Instructions for recreating the Product Construction Service

Run the provision.ps1 script by giving it the name of the subscription you want to create the service in. Note that keyvault and container registry names have to be unique on Azure, so you'll have to change these, or delete and purge the existing ones.

This will create all of the necessary Azure resources.

We're using a Managed Identity to authenticate PCS to BAR. You'll need to run the following SQL queries to enable this (we can't run SQL from bicep):

  • CREATE USER [ManagedIdentityName] FROM EXTERNAL PROVIDER
  • ALTER ROLE db_datareader ADD MEMBER [ManagedIdentityName]
  • ALTER ROLE db_datawriter ADD MEMBER [ManagedIdentityName]

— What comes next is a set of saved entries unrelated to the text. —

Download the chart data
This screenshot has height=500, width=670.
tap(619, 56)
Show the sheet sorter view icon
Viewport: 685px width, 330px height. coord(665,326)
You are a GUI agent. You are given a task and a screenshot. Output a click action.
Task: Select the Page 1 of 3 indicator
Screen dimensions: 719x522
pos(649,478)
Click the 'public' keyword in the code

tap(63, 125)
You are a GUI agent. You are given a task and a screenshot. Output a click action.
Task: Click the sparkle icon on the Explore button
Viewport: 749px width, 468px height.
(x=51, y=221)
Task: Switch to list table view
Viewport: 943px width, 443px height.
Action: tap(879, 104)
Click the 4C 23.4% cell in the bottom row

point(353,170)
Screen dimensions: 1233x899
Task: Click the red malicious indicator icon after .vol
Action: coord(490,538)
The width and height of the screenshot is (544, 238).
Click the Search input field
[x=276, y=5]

If the service is being recreated and the same Managed Identity name is reused, you will have to drop the old MI from the BAR, and then run the SQL queries above

Once the resources are created and configured:

  • Go to the newly created User Assigned Managed Identity (the one that's assigned to the container app, not the deployment one)
  • Copy the Client ID, and paste it in the correct appconfig.json, under ManagedIdentityClientId
  • Add this identity as a user to AzDo so it can get AzDo tokens (you'll need a saw for this). You might have to remove the old user identity before doing this
  • Update the ProductConstructionServiceDeploymentProd (or ProductConstructionServiceDeploymentInt) Service Connection with the new MI information (you'll also have to create a Federated Credential in the MI)
  • Update the default PCS URI in ProductConstructionServiceApi.

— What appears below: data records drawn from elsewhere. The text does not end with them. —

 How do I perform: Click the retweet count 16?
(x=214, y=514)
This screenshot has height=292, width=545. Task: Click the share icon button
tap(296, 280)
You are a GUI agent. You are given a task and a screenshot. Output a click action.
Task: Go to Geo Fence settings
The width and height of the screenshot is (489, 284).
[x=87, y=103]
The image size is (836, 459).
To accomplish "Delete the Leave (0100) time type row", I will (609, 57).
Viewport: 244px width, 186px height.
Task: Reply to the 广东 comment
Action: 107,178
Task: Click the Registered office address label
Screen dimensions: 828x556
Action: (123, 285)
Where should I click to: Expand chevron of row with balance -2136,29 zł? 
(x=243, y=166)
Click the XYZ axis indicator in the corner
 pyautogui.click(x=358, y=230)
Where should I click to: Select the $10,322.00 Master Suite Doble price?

We're not able to configure a few Kusto things in bicep:

  • Give the PCS Managed Identity the permissions it needs:
    • Go to the Kusto Cluster, and select the database you want the MI to have access to
    • Go to permissions -> Add -> Viewer and select the newly created PCS Managed Identity
  • Create a private endpoint between the Kusto cluster and PCS
    • Go to the Kusto cluster -> Networking -> Private endpoint connections -> + Private endpoint
    • Select the appropriate subscription and resource group. Name the private endpoint something meaningful, like pcs-kusto-private-connection
    • On the Resource page, set the Target sub-resource to cluster
    • On the Virtual Network page, select the product-construction-service-vntet-int/prod, and the private-endpoints-subnet, leave the rest as default
    • leave the rest of the settings as default

The last part is setting up the pipeline:

  • Make sure all of the resources referenced in the yaml have the correct names
  • Make sure the variable group referenced in the yaml points to the new Key Vault

When creating a Container App with a bicep template, we have to give it some kind of boilerplate docker image, since our repository will be empty at the time of creation. Since we have a custom startup health probe, this revision will fail to activate. After the first run of the pipeline (deployment), make sure to deactivate the first, default revision.

General deployment notes

The Product Construction Service uses the Blue-Green deployment approach, implemented in the product-construction-service-deploy.ps1 script. The script does the following:

  • Figures out the label that should be assigned to the new revision and removes it from the old, inactive revision.
  • Tells the currently active revision to stop processing new jobs and waits for the new one to finish.
  • Deploys the new revision.
  • Waits for the Health Probes to be successful. We currently have two health probes:
    • A Startup probe, that is run after the service is started. This probe just tests if the service is responsive.
    • A Readiness probe that waits for the service to fully initialize. Currently, this is probe just waits for the VMR to be cloned on the containerapp disk.
  • Assigns the correct label to the new revision, and switches all traffic to it.
  • Starts the JobProcessor once the service is ready.
  • If there are any failures during the deployment, the old revision is started, and the deployment is cleaned up.